There was a breakup with a longtime girlfriend, an uneasy relationship with then-Devil Rays manager Lou Piniella, insecurities over his standing in the organization and the daily grind of pitching for a bad team with little fan support. The combination was toxic.

"I felt like, even though I signed a guaranteed contract, my spot wasn't guaranteed," he said. "I put a ton of pressure on myself. A lot of it was self-inflicted.

"I started experiencing it in April, and all these things were building on me. All that season, it's something you just try to find a way to get through -- maybe by having success and getting your feet more firmly under you. It's a lot of internal things, just enjoying things and not feeling like the weight of the world was on my shoulders every time I touched a baseball."

The healing truly began once the Devil Rays designated him for assignment. Sometimes, touching rock bottom allows a person to steady himself.

"Once I got designated, I kind of relaxed," Bell said. "I was like, `Well, it can only get better from here.' I think that's when things really started to improve.

"All through last year, the issue really dissolved, to the point where I felt comfortable in my skin."
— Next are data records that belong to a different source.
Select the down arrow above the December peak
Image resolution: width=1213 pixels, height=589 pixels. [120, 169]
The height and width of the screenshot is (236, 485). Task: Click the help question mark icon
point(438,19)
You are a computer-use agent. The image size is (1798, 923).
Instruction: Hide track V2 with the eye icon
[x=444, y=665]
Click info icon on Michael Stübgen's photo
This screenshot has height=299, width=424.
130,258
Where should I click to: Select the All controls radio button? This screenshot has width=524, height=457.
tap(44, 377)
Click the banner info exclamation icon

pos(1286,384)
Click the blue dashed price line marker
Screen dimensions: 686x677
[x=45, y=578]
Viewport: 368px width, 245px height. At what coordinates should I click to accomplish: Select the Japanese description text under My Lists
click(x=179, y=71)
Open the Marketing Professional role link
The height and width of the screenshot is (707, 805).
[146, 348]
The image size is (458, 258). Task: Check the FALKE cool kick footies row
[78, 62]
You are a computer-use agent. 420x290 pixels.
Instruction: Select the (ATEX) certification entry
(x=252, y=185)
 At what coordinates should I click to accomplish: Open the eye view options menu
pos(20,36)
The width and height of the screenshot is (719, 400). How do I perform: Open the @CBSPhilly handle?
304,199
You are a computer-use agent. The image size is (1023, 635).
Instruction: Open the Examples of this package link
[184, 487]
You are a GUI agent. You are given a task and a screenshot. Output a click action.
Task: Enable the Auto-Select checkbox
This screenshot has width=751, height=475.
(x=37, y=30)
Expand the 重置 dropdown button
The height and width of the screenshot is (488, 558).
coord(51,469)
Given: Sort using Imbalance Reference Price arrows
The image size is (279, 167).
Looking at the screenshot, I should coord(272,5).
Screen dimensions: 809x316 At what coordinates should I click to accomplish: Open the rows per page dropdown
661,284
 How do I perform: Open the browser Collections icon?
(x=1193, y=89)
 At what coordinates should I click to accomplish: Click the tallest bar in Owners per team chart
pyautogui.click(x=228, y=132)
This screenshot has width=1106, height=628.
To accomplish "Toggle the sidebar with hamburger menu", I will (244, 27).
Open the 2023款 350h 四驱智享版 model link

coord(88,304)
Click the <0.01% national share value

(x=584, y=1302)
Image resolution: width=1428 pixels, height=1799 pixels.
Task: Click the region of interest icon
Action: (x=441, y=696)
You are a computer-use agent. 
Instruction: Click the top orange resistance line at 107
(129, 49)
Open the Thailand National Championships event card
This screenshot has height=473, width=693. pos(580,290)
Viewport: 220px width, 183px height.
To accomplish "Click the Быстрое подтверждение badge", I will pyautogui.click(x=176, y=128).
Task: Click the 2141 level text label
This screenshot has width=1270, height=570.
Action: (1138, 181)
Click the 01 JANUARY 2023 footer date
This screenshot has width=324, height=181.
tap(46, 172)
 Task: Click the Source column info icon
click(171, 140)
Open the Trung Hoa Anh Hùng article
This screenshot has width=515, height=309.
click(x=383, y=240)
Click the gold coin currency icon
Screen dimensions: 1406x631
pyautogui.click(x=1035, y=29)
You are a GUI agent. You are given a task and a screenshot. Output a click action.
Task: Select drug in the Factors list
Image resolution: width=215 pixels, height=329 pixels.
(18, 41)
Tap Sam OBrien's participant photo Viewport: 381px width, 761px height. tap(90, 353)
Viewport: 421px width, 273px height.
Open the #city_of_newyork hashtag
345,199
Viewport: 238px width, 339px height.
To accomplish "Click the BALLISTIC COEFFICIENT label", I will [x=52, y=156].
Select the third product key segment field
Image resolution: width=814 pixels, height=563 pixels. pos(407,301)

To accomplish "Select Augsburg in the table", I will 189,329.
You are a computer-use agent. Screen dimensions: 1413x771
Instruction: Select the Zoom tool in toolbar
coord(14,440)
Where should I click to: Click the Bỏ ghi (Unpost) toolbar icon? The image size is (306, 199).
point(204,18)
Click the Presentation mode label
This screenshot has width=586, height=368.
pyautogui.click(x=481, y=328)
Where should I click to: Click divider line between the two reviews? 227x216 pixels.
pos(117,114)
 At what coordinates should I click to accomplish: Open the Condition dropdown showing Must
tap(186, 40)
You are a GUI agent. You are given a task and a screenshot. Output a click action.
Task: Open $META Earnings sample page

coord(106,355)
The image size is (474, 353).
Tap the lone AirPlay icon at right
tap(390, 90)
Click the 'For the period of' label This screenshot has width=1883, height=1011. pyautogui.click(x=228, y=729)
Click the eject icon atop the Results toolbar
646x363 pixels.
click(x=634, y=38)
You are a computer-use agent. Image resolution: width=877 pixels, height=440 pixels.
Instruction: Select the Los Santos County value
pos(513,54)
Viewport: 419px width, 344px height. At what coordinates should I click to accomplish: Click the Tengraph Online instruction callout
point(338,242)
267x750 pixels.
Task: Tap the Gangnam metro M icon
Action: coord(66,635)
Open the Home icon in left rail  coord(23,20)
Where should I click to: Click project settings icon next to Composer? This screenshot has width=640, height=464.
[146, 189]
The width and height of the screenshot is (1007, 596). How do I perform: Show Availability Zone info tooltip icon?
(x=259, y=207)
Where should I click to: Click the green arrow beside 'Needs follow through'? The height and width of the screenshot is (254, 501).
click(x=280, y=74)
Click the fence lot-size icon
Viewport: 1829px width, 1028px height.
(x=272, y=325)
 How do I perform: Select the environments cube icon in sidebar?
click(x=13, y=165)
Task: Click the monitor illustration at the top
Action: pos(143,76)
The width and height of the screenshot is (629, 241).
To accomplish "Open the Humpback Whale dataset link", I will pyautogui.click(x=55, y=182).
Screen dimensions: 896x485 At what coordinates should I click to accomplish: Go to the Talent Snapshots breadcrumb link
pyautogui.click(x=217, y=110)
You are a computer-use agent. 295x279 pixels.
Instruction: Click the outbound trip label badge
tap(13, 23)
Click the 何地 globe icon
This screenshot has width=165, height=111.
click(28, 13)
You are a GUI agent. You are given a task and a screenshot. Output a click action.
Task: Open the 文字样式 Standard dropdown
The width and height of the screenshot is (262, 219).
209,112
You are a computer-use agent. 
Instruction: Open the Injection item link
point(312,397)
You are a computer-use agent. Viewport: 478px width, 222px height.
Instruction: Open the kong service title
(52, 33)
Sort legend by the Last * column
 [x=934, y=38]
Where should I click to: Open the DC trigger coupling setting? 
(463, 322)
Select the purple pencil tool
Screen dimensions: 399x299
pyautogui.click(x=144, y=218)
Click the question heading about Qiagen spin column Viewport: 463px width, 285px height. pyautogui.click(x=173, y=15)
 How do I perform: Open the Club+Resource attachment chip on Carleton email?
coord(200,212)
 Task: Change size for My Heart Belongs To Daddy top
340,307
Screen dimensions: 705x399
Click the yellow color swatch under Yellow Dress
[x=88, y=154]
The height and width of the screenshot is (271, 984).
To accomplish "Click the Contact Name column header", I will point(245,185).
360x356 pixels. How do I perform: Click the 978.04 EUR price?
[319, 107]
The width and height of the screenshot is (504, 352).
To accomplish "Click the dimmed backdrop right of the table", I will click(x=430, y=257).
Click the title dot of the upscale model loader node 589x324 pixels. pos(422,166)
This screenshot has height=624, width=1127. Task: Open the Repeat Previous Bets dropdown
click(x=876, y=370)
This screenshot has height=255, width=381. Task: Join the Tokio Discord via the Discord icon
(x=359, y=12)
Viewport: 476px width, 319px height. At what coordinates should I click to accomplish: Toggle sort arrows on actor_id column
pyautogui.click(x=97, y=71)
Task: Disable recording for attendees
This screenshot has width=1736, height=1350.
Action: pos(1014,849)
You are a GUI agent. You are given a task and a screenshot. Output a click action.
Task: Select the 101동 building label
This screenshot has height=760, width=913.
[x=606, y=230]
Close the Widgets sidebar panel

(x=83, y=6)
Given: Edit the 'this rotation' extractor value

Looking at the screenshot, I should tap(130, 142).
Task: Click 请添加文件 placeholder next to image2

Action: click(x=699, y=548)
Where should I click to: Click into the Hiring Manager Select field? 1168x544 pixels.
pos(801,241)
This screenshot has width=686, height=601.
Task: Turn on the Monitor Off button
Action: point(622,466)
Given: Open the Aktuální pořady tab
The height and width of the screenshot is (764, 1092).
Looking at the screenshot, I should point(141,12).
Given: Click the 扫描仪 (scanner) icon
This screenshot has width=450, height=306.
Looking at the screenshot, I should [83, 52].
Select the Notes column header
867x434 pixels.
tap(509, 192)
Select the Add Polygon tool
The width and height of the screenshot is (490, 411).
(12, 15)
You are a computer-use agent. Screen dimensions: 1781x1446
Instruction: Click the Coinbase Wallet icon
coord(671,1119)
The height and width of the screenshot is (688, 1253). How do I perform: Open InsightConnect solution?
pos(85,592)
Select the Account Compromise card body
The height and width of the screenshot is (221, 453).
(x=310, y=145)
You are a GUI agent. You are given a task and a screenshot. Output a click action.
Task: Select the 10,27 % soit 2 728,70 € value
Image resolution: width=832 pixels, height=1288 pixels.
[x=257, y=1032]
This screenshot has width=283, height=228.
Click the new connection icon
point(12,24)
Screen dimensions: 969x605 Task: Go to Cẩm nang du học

Bell defeated the Orioles in his second start of 2005, allowing four earned runs in six innings. After agreeing to pitch again on three days' rest, he surrendered 10 runs in 1 1/3 innings at Yankee Stadium. The next morning, Piniella removed Bell from the rotation.

"Playing for Lou was pretty stressful," Bell said.

Five relief appearances followed, leaving Bell at 1-1 with an 8.28 ERA and 41 hits allowed in 25 innings, before the Devil Rays put him on the disabled list.

"They characterized it as personal psychological disorders, which annoyed me," he said. "I was disappointed that they colored it that way."

"It was strange," said former Tampa Bay closer Danys Baez, who has been reunited with Bell in Orioles camp. "It was really difficult for him to be in a game and throw strikes. You don't know what kind of things were happening behind it. Maybe he was having personal problems in his life that he doesn't want to tell anybody."